Top of TASK INPUT

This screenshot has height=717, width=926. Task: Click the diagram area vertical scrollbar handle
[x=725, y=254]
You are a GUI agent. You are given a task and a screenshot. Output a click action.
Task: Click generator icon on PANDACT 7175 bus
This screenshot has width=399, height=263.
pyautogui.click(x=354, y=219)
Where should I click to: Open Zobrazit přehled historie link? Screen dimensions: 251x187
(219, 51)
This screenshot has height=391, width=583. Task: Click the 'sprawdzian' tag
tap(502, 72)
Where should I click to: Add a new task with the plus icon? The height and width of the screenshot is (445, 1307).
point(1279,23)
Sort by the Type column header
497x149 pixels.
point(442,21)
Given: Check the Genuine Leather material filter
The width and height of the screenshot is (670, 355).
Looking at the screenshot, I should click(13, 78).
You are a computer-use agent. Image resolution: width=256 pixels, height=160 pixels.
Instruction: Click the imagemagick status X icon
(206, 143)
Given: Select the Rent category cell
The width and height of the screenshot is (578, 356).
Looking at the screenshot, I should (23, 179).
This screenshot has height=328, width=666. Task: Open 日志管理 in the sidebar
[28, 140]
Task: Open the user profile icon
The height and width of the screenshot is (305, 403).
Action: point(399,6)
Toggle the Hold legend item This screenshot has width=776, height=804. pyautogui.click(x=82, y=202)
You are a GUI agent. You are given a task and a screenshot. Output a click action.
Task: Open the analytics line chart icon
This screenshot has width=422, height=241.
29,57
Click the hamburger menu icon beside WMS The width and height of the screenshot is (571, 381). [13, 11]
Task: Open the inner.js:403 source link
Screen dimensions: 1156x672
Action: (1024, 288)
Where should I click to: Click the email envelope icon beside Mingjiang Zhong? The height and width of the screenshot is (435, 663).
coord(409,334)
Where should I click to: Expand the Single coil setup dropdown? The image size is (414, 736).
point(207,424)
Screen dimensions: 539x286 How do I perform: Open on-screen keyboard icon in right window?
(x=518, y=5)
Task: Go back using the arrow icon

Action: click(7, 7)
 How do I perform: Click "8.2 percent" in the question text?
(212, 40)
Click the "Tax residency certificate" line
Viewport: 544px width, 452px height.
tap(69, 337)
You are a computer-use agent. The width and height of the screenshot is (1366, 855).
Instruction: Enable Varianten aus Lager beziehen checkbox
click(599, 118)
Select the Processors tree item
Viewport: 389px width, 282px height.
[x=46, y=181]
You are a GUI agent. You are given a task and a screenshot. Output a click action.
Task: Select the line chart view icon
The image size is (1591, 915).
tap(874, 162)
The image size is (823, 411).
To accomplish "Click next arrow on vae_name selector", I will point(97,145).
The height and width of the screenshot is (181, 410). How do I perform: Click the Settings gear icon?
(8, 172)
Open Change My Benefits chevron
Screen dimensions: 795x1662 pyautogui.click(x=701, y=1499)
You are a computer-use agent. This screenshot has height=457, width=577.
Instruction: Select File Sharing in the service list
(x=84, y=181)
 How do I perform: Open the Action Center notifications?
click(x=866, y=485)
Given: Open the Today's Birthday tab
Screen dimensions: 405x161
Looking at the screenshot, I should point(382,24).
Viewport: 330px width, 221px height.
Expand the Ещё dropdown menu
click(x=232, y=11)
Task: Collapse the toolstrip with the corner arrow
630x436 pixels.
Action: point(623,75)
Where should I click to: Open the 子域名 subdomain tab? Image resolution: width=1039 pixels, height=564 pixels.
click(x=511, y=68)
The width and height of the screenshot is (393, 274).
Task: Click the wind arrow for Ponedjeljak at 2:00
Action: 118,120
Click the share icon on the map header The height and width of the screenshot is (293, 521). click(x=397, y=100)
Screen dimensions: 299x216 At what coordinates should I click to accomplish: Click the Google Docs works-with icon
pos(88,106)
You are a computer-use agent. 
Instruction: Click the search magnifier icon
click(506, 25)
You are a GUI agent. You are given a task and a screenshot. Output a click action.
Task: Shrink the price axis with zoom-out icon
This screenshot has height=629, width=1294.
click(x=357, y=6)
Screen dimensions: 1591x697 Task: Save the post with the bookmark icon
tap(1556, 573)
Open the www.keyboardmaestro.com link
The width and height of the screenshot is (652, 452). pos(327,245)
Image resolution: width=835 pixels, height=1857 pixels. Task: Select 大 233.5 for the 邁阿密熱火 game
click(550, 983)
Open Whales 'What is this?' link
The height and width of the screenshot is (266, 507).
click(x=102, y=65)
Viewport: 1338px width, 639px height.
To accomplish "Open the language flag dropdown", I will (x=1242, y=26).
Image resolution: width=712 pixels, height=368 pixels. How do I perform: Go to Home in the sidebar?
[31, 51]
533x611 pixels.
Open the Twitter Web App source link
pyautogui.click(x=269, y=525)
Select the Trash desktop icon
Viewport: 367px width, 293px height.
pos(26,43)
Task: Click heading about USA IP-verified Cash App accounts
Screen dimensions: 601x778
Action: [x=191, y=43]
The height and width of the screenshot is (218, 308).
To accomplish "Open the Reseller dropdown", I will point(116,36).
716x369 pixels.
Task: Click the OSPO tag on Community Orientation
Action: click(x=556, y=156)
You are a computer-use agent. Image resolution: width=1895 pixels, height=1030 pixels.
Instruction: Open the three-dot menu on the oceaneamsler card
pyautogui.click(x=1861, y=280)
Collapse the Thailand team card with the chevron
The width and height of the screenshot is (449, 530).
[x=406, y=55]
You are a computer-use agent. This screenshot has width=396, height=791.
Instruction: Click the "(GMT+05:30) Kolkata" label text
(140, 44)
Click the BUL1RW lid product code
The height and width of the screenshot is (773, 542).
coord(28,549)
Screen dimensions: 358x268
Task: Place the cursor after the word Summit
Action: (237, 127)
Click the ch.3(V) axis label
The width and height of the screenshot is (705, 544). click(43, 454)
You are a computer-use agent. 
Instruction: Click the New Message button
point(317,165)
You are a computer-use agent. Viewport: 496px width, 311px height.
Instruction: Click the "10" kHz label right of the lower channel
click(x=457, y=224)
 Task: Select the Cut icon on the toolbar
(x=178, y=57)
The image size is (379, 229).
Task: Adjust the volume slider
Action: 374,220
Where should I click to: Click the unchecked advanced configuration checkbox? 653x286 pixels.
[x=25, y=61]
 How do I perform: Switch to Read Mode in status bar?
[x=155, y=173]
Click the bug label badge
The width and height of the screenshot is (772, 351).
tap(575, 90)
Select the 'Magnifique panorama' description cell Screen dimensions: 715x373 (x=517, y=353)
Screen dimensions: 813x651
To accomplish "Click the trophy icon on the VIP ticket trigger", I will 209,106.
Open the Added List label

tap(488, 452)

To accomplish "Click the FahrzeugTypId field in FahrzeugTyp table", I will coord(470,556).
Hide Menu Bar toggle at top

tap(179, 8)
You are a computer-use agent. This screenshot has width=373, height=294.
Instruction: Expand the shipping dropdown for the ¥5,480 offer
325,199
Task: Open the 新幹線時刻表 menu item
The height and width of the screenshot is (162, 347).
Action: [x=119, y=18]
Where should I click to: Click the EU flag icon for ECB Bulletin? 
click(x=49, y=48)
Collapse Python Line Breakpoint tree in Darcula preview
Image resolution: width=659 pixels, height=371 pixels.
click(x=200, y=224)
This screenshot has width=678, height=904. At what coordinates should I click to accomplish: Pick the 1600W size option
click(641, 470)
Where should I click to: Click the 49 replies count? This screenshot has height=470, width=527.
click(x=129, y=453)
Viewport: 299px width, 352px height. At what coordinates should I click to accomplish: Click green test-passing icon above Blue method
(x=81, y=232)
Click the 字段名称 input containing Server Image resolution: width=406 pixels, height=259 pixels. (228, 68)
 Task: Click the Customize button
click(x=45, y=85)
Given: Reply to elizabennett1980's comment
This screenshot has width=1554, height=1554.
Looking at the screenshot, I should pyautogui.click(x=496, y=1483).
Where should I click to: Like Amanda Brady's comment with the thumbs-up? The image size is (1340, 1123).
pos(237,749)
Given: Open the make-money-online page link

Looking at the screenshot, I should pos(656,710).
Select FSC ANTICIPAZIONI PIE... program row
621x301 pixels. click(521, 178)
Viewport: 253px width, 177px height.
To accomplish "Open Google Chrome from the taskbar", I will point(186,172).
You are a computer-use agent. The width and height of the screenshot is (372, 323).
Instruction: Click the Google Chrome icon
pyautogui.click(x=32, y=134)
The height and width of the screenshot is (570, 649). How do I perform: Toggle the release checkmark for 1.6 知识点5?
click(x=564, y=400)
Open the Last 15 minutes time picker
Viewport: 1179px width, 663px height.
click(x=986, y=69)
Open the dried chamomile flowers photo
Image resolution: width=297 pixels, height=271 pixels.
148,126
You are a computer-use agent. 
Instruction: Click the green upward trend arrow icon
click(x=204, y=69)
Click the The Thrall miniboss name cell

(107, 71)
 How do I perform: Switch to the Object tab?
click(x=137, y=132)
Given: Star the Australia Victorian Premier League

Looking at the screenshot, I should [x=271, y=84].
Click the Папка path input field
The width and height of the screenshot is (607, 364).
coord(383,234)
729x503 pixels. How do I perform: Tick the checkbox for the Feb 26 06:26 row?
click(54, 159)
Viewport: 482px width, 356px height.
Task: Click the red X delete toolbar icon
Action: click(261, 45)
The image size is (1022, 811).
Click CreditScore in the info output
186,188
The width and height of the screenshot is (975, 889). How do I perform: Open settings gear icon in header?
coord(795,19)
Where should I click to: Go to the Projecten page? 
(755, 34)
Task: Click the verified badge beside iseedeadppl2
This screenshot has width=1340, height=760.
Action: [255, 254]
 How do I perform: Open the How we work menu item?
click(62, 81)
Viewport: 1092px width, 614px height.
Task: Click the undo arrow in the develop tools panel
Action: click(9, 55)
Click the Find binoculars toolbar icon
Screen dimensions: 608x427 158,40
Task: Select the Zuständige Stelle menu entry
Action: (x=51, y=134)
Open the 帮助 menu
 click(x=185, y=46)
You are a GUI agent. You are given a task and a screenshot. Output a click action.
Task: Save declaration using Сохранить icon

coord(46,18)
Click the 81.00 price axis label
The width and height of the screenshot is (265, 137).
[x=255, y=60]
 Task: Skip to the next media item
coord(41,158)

Bottom of TASK INPUT

* **TRY IT**
Filter the lines above, keeping each one that contains the string "chart".

* **TASK RESPONSE**
Task: Open the analytics line chart icon
Task: Select the line chart view icon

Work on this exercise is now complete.